Top Democratic consultant Bob Shrum saw Trump’s campaign through the lens of history. “We’ve always had what [Richard] Hofstater called the paranoid style in American politics,” Shrum said.
But he sees the internet changing the political dynamic and making it easier for fringe views to get attention. Shrum said that if a young CBS producer suggested to Walter Cronkite in 1962 that they should cover a press conference of the John Birch Society, that producer would have been fired. Now, with the splintering of media and without “a common base of knowledge”, it’s easier for Trump’s views to get attention.
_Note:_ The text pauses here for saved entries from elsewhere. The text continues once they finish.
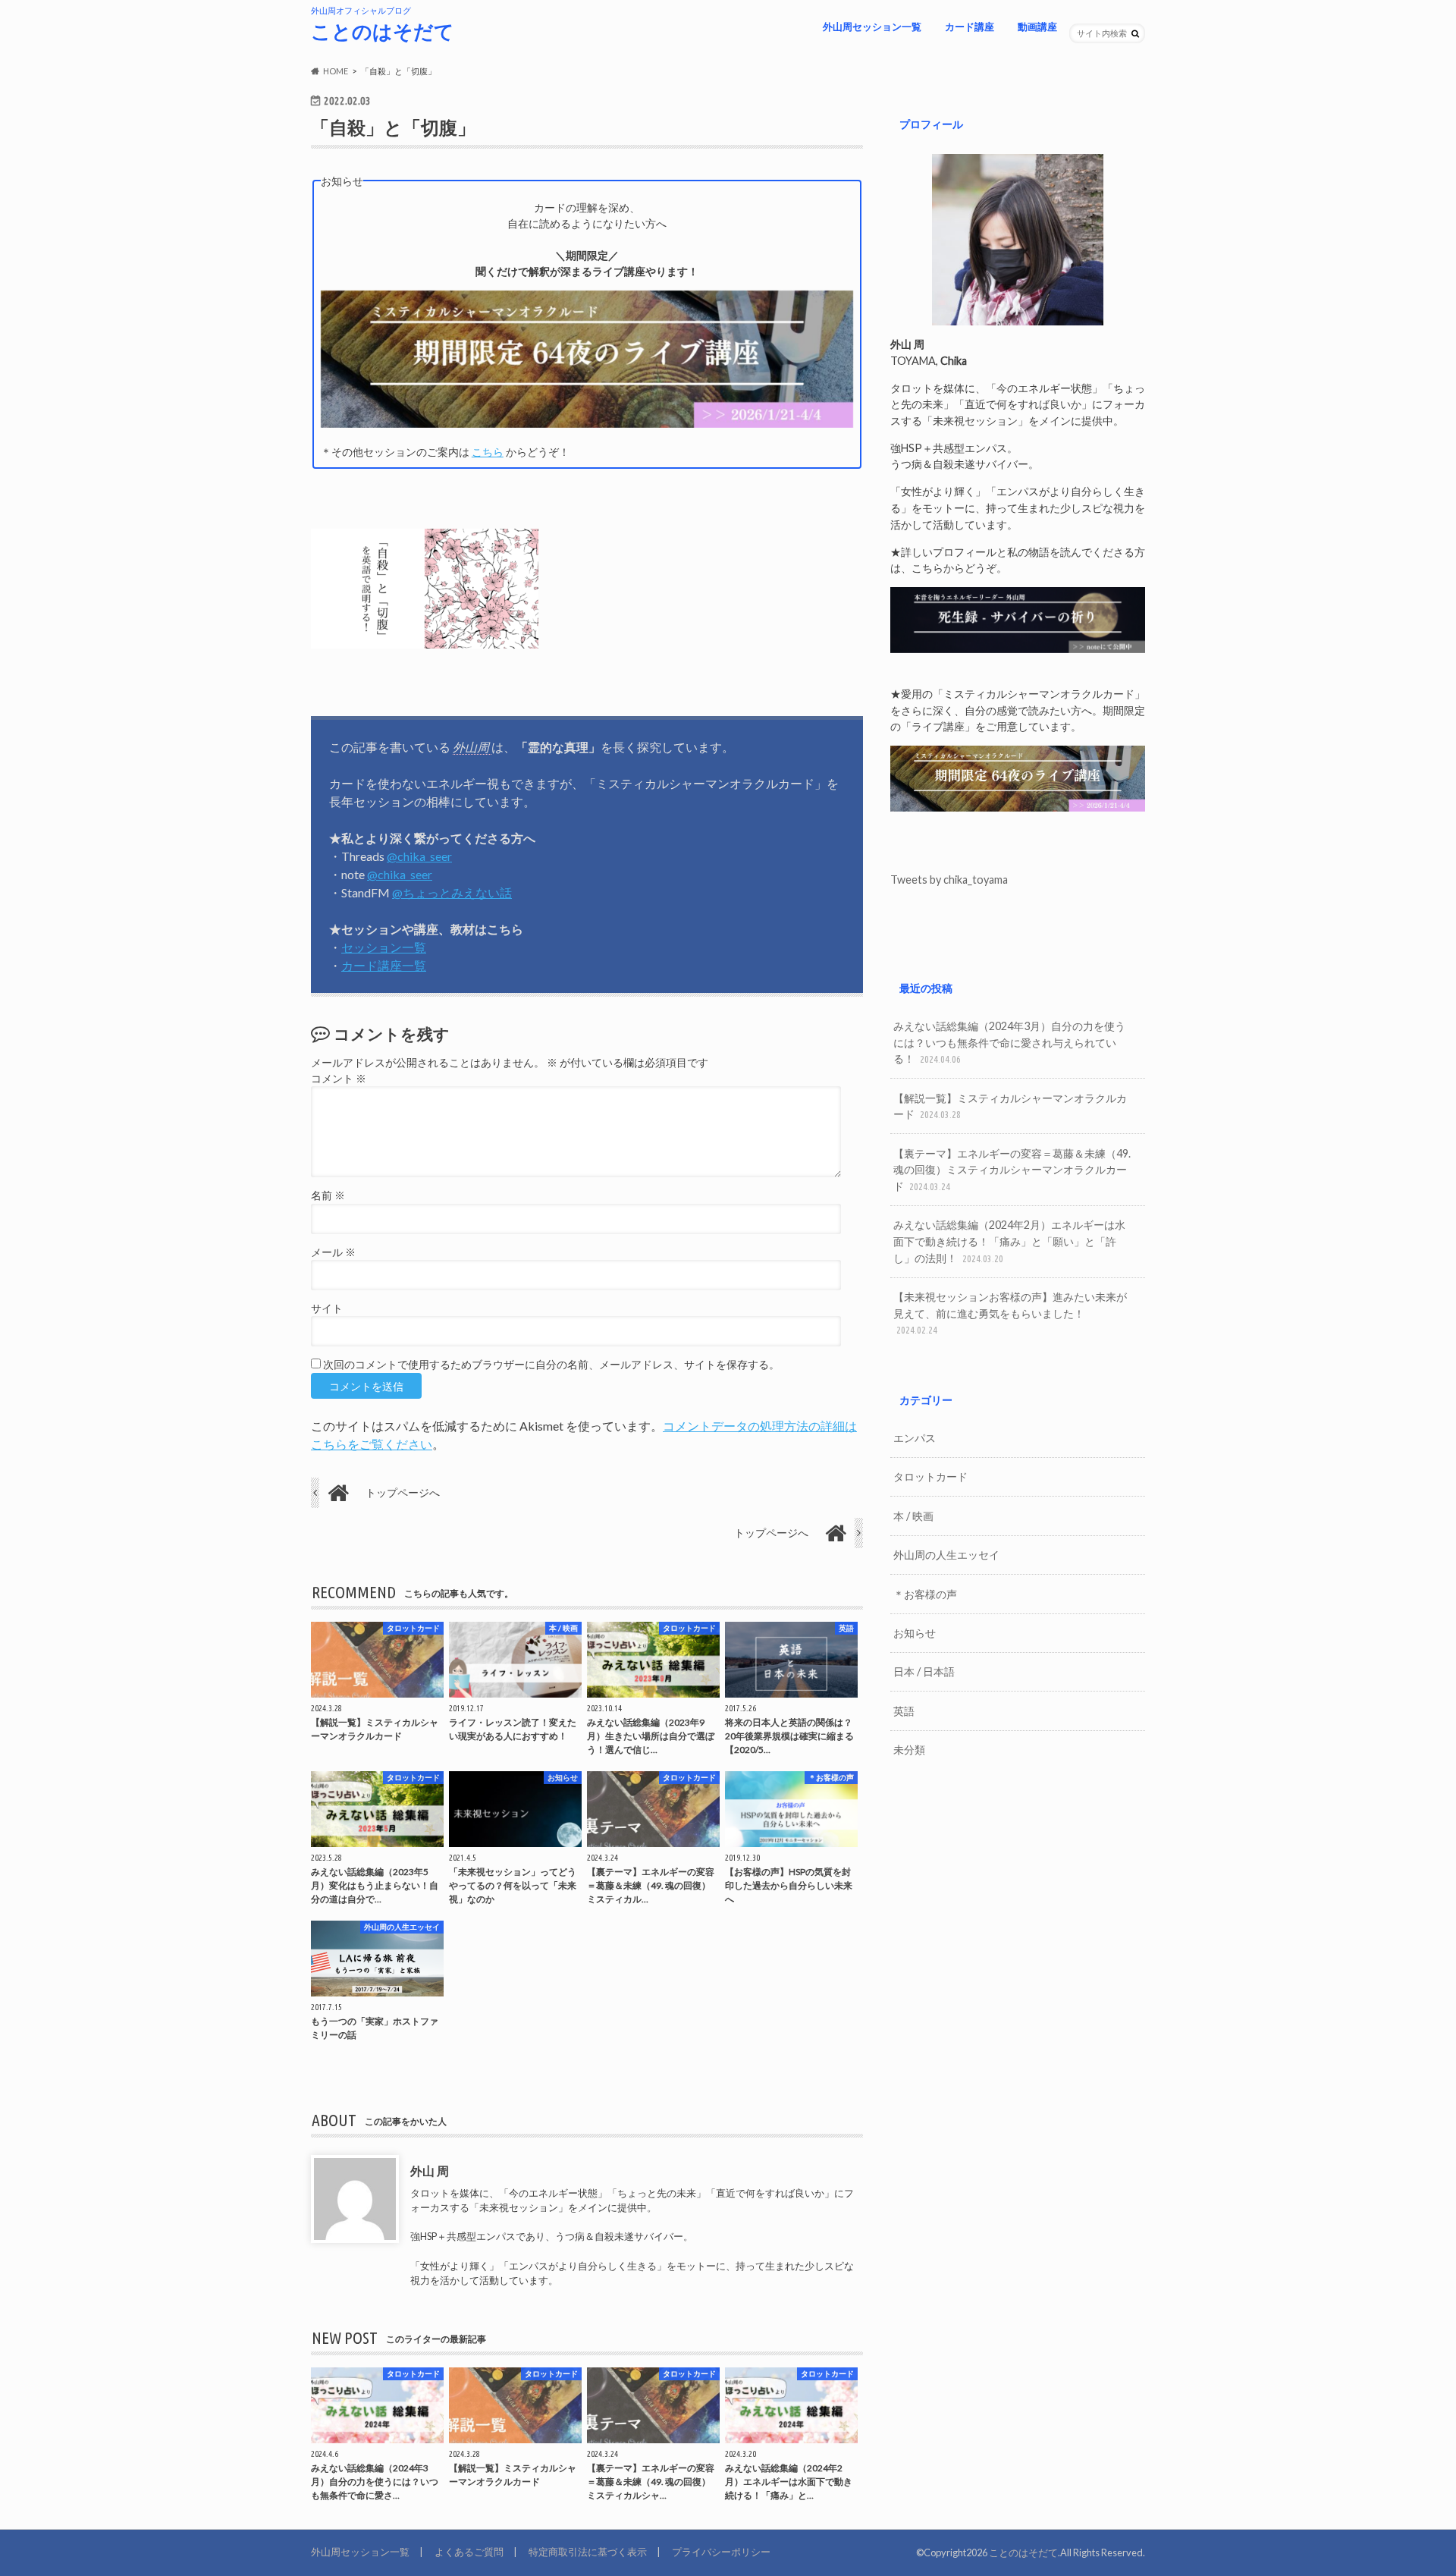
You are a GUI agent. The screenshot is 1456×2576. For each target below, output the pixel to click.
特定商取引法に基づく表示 (588, 2552)
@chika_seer (419, 856)
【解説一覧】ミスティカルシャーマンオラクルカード (1010, 1106)
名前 (328, 1195)
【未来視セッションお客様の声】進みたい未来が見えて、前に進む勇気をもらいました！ (1010, 1312)
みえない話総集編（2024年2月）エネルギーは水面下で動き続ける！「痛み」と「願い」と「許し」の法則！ (1009, 1241)
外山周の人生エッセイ (946, 1554)
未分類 (909, 1749)
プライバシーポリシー (721, 2552)
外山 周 (429, 2170)
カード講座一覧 (383, 965)
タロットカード (930, 1476)
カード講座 (969, 26)
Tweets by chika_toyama (949, 879)
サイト (327, 1308)
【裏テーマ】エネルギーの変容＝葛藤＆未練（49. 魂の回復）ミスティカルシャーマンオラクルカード (1012, 1169)
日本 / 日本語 (924, 1671)
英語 (904, 1710)
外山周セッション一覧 (872, 26)
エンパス (914, 1437)
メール (333, 1252)
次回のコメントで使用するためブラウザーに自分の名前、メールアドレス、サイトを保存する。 (551, 1365)
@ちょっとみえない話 (452, 892)
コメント (338, 1079)
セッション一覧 (383, 947)
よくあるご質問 (469, 2552)
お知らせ (914, 1632)
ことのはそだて (382, 31)
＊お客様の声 (925, 1594)
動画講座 (1037, 26)
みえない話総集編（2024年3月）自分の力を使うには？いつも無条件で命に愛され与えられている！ (1009, 1042)
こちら (488, 451)
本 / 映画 (913, 1515)
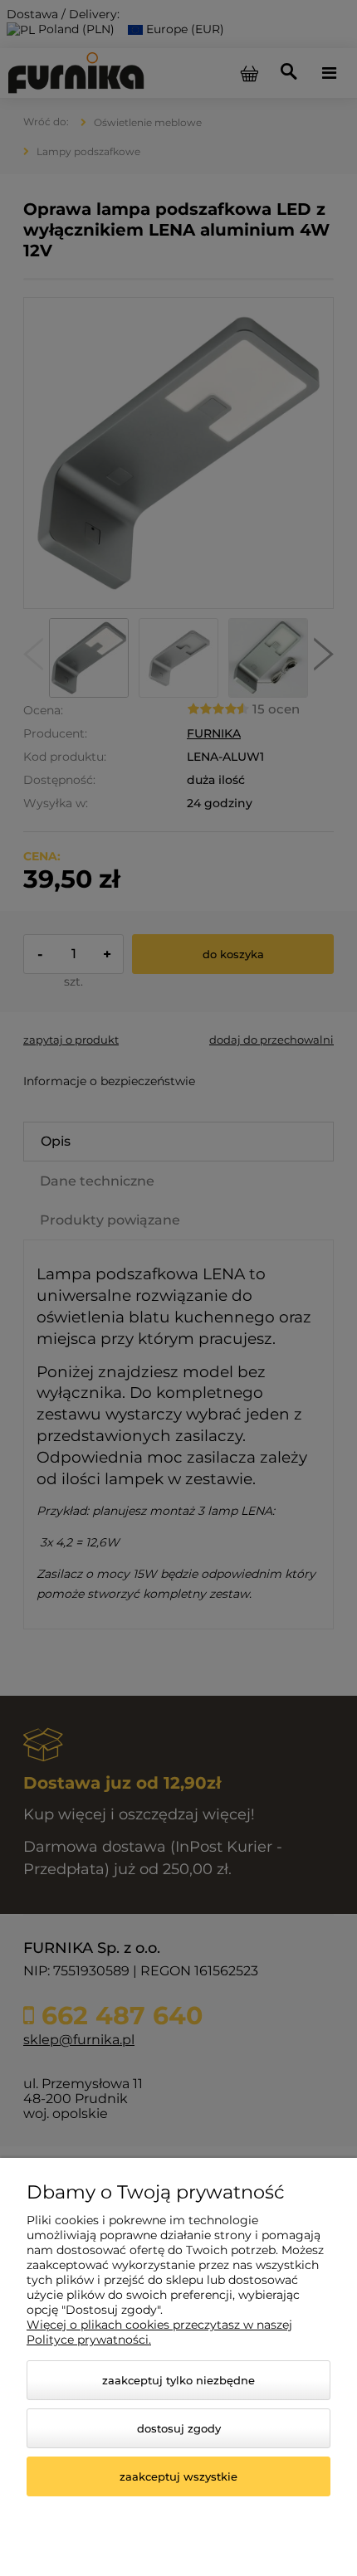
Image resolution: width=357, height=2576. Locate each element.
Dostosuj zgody (179, 2428)
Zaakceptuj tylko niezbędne (178, 2380)
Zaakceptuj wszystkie (178, 2476)
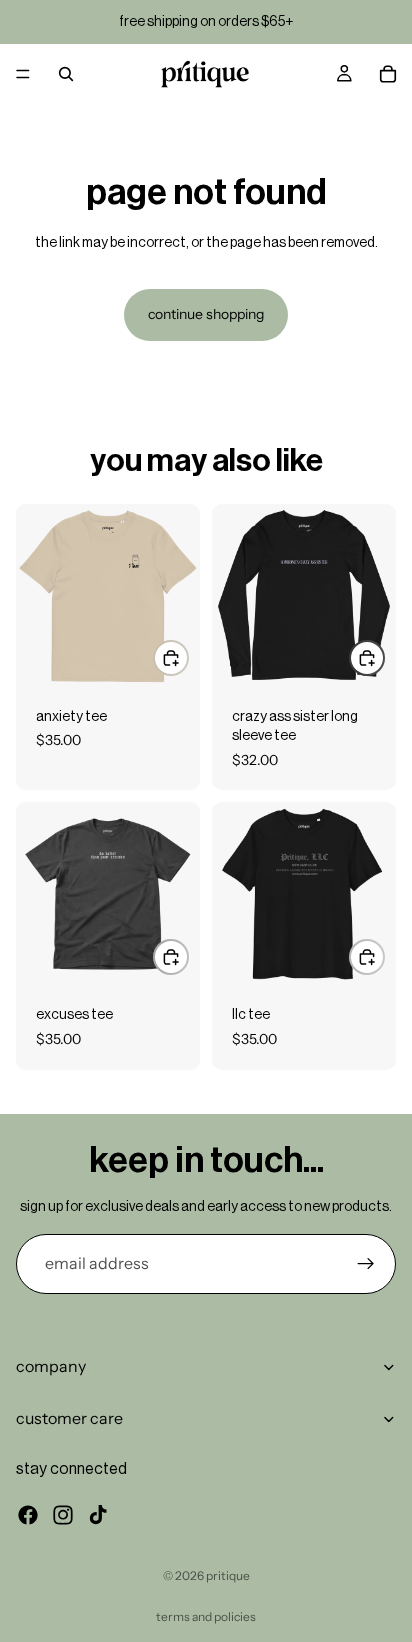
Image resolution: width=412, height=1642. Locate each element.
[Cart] (388, 74)
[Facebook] (28, 1514)
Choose (188, 658)
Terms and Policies (206, 1616)
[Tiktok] (98, 1514)
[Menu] (23, 74)
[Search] (66, 74)
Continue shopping (206, 314)
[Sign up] (366, 1264)
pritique (228, 1575)
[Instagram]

He said Trump’s impact was “amplified by the fact that this is a semi-traumatic time of passage in America”. Shrum said the US would become a majority non-white country in the next generation and that there had been a massive cultural revolution in the roles of women and acceptance of gay people. He said: “This frightens and destabilises a lot of people. People who didn’t make a lot of money, but they were the white folks in charge.”
Shrum said that while the Republican base responds to this, he didn’t think it would rise to the highest level of American government. In his opinion, “a Trump or Trump-like candidate will lose badly and even some of his milder, wackier ideas … are not going to be enacted into law”.
But Shrum did say that Trump was no longer amusing, but terrifying. An ardent liberal, Shrum said that while he and fellow Trump critic Cheney disagree on almost every issue, they both “at some fundamental level share a conception of the country. Trump doesn’t … Cheney would argue with you about interpreting the Constitution on certain things, and Trump just doesn’t care about the Constitution”.
There are now a few more than 50 days until the first primary contest in Iowa, when Republican voters finally weigh in on Trump’s blend of braggadocio and bigotry. Only then will it be clear if, in Wilson’s words, “this is the troll party … or the Republican party”.